Aligning on MVP features
Working closely with the two founders, we narrowed down the scope of the initial feature document, to ensure we could launch the product as fast as possible. This meant cutting features such as mobile support, complex inspector tools, a chain explorer, and a code playground tool. These features would be included in a 2.0 version, and prioritized based on user feedback.
RESEARCH_
I conducted competitive research and discovery interviews to better understand both the product landscape and the needs of users.
COMPETITIVE LANDSCAPE
Many similar products, like alchemy.com and tenderly.co, have complex user flows, a lot of features, and IA that felt unintuitive to a first-time user. This helped identify the need to bring our core actions directly to the dashboard, instead of burying them in modals, or individual pages.
USER GOALS & NEEDS
Through feedback from prospective users, and the company's founders, I identified actions that would be used the most; setting up an environment, editing an existing environment, and filtering/sorting through the transactions in the mempool.
UX DESIGN_

Wireframes
Creating wireframes let us quickly iterate on solutions and find solutions to different challenges. We aligned on a vertical primary nav to allow users to see all available workspace views, and navigate between projects quickly.
On the home dashboard view we prioritized the "current plan" card to clearly visualize the limits of a user's current plan, and communicate the value in upgrading.

BRANDING_
Round 1
My initial logo explorations focused combining the name Elara, one of Jupiter’s moon, with the concepts of structure, progress, and forward-thinking.

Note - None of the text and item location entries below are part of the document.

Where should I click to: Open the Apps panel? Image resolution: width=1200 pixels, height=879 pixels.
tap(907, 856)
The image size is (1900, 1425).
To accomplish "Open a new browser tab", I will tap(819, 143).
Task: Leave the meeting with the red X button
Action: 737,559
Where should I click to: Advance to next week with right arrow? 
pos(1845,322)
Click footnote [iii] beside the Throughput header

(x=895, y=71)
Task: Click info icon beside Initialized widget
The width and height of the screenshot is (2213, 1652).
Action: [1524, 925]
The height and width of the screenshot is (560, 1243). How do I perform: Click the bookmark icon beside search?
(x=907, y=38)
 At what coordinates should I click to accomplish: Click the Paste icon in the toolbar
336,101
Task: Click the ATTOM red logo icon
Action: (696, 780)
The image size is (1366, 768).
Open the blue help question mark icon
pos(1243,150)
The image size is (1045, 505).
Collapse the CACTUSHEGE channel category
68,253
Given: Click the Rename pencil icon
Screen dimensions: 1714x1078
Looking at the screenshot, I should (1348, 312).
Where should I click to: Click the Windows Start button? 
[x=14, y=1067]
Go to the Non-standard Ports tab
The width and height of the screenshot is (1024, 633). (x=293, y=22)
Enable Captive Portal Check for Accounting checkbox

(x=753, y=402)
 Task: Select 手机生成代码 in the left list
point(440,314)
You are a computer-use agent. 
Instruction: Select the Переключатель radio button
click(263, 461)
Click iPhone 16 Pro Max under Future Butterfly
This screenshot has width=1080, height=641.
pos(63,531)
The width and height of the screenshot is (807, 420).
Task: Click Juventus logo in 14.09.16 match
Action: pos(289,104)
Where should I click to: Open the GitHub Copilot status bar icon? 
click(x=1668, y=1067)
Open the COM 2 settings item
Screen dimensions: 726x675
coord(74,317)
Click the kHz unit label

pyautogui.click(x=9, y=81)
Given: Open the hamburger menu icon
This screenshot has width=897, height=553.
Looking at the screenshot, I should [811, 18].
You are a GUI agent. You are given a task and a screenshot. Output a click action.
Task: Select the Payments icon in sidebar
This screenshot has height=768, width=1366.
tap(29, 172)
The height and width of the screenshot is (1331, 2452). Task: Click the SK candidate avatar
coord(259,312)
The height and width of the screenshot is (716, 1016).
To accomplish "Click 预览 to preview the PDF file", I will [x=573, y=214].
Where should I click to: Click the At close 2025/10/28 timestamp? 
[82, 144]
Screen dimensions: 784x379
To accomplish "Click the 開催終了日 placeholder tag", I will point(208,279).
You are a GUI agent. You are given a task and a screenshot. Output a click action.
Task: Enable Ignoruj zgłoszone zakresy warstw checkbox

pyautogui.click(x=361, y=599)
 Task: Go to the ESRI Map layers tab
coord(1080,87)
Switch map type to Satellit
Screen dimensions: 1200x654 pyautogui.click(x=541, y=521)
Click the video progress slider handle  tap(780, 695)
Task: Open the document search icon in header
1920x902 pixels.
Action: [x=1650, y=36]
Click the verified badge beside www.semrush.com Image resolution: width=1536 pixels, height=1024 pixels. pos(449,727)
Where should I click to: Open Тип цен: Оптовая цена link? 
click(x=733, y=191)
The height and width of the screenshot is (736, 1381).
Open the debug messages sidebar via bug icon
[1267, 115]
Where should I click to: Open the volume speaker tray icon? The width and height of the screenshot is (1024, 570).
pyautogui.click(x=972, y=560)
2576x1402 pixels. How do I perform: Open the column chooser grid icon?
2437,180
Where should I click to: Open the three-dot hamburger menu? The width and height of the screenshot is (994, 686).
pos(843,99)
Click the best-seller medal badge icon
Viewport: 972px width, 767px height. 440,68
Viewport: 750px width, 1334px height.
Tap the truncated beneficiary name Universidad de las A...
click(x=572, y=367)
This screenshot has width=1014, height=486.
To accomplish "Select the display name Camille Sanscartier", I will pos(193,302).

Initial feedback on this design was that it was too “boxy and blocky”, and “looked like a ninja-star”.
Round 2
For the second round I borrowed elements from the greek name and alphabet to bring more character to the typography, and created a more abstract, mature, welcoming, and scalable logomark using interlinking shapes.
SOLUTION_
The final UX direction balanced the business needs by highlighting premium services and upsell opportunities, with the user needs by providing helpful statistics, at-a-glance information, and reducing interaction costs for common actions.
The final deliverables, all contained in a single Figma file, contained pixel-perfect UI for each screen and modal, a set of common re-used components, and a branding package that included an SVG logo, color tokens, and typography styles.